Parlant de choses qui vieillissent, l’extrait suivant est un poème d’Apollinaire. « Sous le pont Mirabeau coule la Seine… » Émotion dans la salle. Félix Libris concède, pour une fois, que la technique est là, même si elle s’inscrit franchement dans une époque révolue. Valérie Levy-Soussan confirme que la poésie est ce qui se démode le plus car c’est la lecture qui impose le plus de partis pris. « Il faut adopter un type de voix, de scansion, de liaisons… et tout ça vieillit vite. » Daniel Pennac rebondit avec l’idée d’une histoire des tons en France.
En chanson
De la poésie à la chanson, il n’y a qu’un pas. Le dernier exercice est une écoute de Ne me quitte pas de Jacques Brel suivie d’une lecture du texte seul. La réaction du jury est sans appel : « c’est un gag ? » demande Félix Libris. Pierre Jourde poursuit en jetant un pavé sur un monument de la chanson française : « la lecture parodique fait ressortir tous les défauts de ce texte exécrable et est peut-être plus dans la vérité du texte exempt de la personnalité de Jacques Brel. »
L’HEURE DU BAL
Après une écoute très musicale de textes littéraires, la suite logique, c’est le bal.
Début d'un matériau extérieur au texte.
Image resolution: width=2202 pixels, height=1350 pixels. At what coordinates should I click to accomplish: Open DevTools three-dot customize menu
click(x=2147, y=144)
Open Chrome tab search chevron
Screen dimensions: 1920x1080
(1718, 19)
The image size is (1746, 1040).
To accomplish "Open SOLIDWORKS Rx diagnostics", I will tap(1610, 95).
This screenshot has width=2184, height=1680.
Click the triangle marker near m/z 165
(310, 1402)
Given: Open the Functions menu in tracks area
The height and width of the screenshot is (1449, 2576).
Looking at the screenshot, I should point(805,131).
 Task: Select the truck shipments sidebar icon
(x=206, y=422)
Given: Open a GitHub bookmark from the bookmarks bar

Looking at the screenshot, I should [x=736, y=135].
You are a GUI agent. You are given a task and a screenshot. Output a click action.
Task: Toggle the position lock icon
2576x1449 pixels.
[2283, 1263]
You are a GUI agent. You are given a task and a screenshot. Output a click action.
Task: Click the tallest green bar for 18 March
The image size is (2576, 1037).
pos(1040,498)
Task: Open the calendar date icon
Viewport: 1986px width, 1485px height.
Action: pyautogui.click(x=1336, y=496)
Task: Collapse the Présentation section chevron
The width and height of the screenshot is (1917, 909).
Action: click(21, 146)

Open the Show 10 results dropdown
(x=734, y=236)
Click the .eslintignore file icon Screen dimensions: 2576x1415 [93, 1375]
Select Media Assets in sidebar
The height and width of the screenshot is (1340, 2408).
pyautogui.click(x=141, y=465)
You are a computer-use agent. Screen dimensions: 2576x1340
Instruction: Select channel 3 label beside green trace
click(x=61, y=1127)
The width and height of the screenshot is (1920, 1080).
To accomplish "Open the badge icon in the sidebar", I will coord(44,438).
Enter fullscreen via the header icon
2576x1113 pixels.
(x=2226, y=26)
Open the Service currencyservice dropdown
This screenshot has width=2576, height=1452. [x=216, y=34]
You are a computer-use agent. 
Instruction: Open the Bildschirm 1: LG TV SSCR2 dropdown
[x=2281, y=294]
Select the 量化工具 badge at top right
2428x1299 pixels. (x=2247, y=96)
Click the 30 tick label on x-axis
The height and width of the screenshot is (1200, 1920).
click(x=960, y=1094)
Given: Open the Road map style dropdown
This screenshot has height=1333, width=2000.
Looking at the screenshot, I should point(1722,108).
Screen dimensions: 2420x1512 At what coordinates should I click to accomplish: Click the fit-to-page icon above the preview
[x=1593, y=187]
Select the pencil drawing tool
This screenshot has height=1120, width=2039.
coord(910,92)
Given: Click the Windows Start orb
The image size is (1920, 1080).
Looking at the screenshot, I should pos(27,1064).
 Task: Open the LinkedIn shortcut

On se rend donc au Réfectoire des cordeliers, du côté d’Odéon pour prendre un cours de salsa, meringue, cumbia et autres cousines du zouk en compagnie d’Alix et Coco Coach. Ces danses collé-serré, tout en déhanchés chauffent adéquatement la salle puisque le thème de ce « Bal à la page », c’est le « porno chic ».
En trois actes, entrecoupés d’entractes dansés, les Livreurs montent sur scène pour offrir des lectures vivantes entre les notes improvisées de Benjamin Moussay au piano. Beckett, Catherine Millet, Philippe Roth, Céline, Verlaine… prennent corps dans la bouche des lecteurs. Avec leur talent d’incarnation du texte, ils font rire l’assistance à gorge déployée alors même que bien des extraits choisis sont assez violents, (« O se fait fouetter » dans Histoire d’O de Pauline Réage, Éradice se fait laver de ses péchés par un prêtre et son « cordon de St François » dans Thérèse philosophe de Jean-Baptiste de Boyer, sans parler de La vie sexuelle de Cathrine M.) Les femmes ne sont pas vraiment à la fête dans ces affaires, elles sont souvent soumises au désir masculin, mais tout le monde rit, alors, on ne va pas gâcher la fête. On quitte tous les lieux à minuit, telle Cendrillon, avec La Fée Carabine dédicacée par Daniel Pennac en plein bal en poche, en se disant que ce n’est pas tous les jours que l’on voit danser des mots. Prochaine occasion : le Bal à la page organisé par Les Livreurs pour la St Valentin.